El Corralón de Fuentidueña es sin duda un lugar de lo más diverso. En él han tenido lugar diversas actividades que son pura historia de nuestro pueblo: establo y corral de labranza, aprisco, recinto de festejos taurinos, panadería, herrería, bodegas, garaje militar, molino, sala de cine- teatro, terraza-jardín y viviendas unifamiliares de referencia urbanística. El solar abarca la Travesía de las Huertas, la Avda. de la Paz, -antes Charco-, Caminillo y Alameda.
Por referencias antiguas, la propiedad de los suelos, en su mayoría de la Iglesia y la Nobleza, se distribuían a través de las órdenes militares-religiosas, los maestrazgos y desamortizaciones que dieron lugar a los catastros municipales actuales. Esta del Corralón pudo ser una propiedad adquirida en su día por la familia Roblejo de ascendencia de la Nueva España mejicana.
En un principio la corraliza se destinaba a establos y aperos de labranza, pajares y sarmenteras, también se adaptó el espacio para montar los festejos taurinos en fiestas patronales. Las reses eran conducidas desde las ganaderías ribereñas hasta el Barquillo y desde allí se conducían en encierro hasta el Corralón por la Cañada Real Soriana, pasando por El Charco y la Travesía de las Huertas. El ruedo de la plaza se formaba con carros y galeras donde se acomodaba el público, la sarmentera se utilizaba de palco presidencial. Según me cuenta Alfonso Domínguez, su abuelo Bartolo sacaba las entradas allí para verlo con sus nietos. En este lugar se organizaron festivales con toreros de renombre como Domingo Ortega, El Andaluz… promovidos por D. Fernando González de Miguel, abogado de la Asociación de Toreros.

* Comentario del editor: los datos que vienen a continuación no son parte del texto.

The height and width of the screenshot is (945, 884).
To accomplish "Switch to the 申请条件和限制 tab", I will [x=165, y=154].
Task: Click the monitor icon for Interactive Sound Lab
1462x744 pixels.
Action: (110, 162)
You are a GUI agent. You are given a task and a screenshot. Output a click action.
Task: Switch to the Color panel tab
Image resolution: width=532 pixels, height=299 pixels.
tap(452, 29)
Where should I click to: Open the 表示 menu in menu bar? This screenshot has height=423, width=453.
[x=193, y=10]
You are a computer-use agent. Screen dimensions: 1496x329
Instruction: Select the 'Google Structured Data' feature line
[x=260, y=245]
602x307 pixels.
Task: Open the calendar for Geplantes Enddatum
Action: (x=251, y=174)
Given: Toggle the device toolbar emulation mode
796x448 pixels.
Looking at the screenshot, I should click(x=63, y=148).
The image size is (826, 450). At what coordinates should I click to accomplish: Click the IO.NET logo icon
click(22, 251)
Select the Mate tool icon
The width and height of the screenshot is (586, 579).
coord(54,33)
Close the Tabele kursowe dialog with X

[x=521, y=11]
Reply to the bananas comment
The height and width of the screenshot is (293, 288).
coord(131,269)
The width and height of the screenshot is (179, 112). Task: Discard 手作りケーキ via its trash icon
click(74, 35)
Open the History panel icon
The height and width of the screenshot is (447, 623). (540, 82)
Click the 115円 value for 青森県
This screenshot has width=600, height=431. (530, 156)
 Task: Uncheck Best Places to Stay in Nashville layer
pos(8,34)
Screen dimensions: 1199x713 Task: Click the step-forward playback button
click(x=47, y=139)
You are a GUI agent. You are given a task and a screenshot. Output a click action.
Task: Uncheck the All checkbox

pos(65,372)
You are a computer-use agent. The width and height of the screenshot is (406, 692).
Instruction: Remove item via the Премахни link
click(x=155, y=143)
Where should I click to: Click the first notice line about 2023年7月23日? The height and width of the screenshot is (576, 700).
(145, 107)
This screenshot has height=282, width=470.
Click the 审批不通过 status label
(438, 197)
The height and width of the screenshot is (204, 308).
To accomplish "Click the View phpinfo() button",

Durante muchos años funcionó el molino, actividad que manejaba Mariano moliendo cereales para pienso de animales y trigo para amasar y hornear el pan familiar. En los años 40-50 había hornos caseros. En el documental Tierra de España de Joris Yvens y E. Hemingway se pueden ver escenas de panaderos ofreciendo la hornada de pan a las mujeres, en aquel entonces gestionada por UGT. Durante la guerra civil también se utilizó como garaje de vehículos y material bélico.
Otra de las actividades en este espacio gestionada por Antonio Sánchez fue el cine, sala con filas de sillas de madera y “gallinero” donde cada domingo Jesús Vigil proyectaba las películas de actualidad de aquellos tiempos como Bienvenido Míster Marshall, Ivanhoe, Quo Vadis, El Alcázar no se Rinde, ¿Dónde vas Alfonso XII?, La Violetera, El Pequeño Ruiseñor, Marcelino Pan y Vino, El Zorro, La Fierecilla Domada, El Puente sobre el rio Kwai que el mismo seleccionaba y, el obligado NODO con las inauguraciones y los reportajes de los partidos de fútbol y las corridas más importantes. En verano había dos sesiones, una en la sala y otra en el patio. Los chavales de escasos medios veíamos la película desde la tapia que daba acceso al cine-jardín. También se dieron galas de cante y variedades.
En los años 70 de la mano del cura párroco de D. Vicente Rico se creó el Grupo de Teatro Parroquial y en esta sala se representaron numerosas obras de teatro-aficionado con gran aceptación de público.
En verano y con gran éxito se abrió a Terraza-Jardín de baile con música en directo. Por aquí pasaron muchos de los conjuntos de música moderna de la incipiente “Movida Madrileña”. Cada fin de semana se anunciaba algún grupo que interpretaba las canciones de actualidad, haciendo de Fuentidueña el centro de los jóvenes de la Comarca.
Es el Corralón una manzana del centro urbano donde en su periferia se han construido toda clase de edificios reconvertidos con el tiempo. Quedan los restos, los recuerdos históricos y un edificio de referencia singular dedicado a vivienda familiar catalogada como ejemplo y base del desarrollo del Planeamiento Municipal.
Y como no, hacer una mención especial y “dar las gracias a la familia González-Martínez, actuales propietarios y que este San Andrés 2025 han recibido el merecido reconocimiento del Ayun ta miento por sus más de 30 años al frente de su ornamental negocio familiar “Viveros Fuentidueña” dedicado a jardinería, viveros y mantenimiento. Ellos han recuperado algo que nos sirve de recuerdo y añoranza y que es parte de la historia de nuestro pueblo”. Su historia familiar es digna de un artículo especial.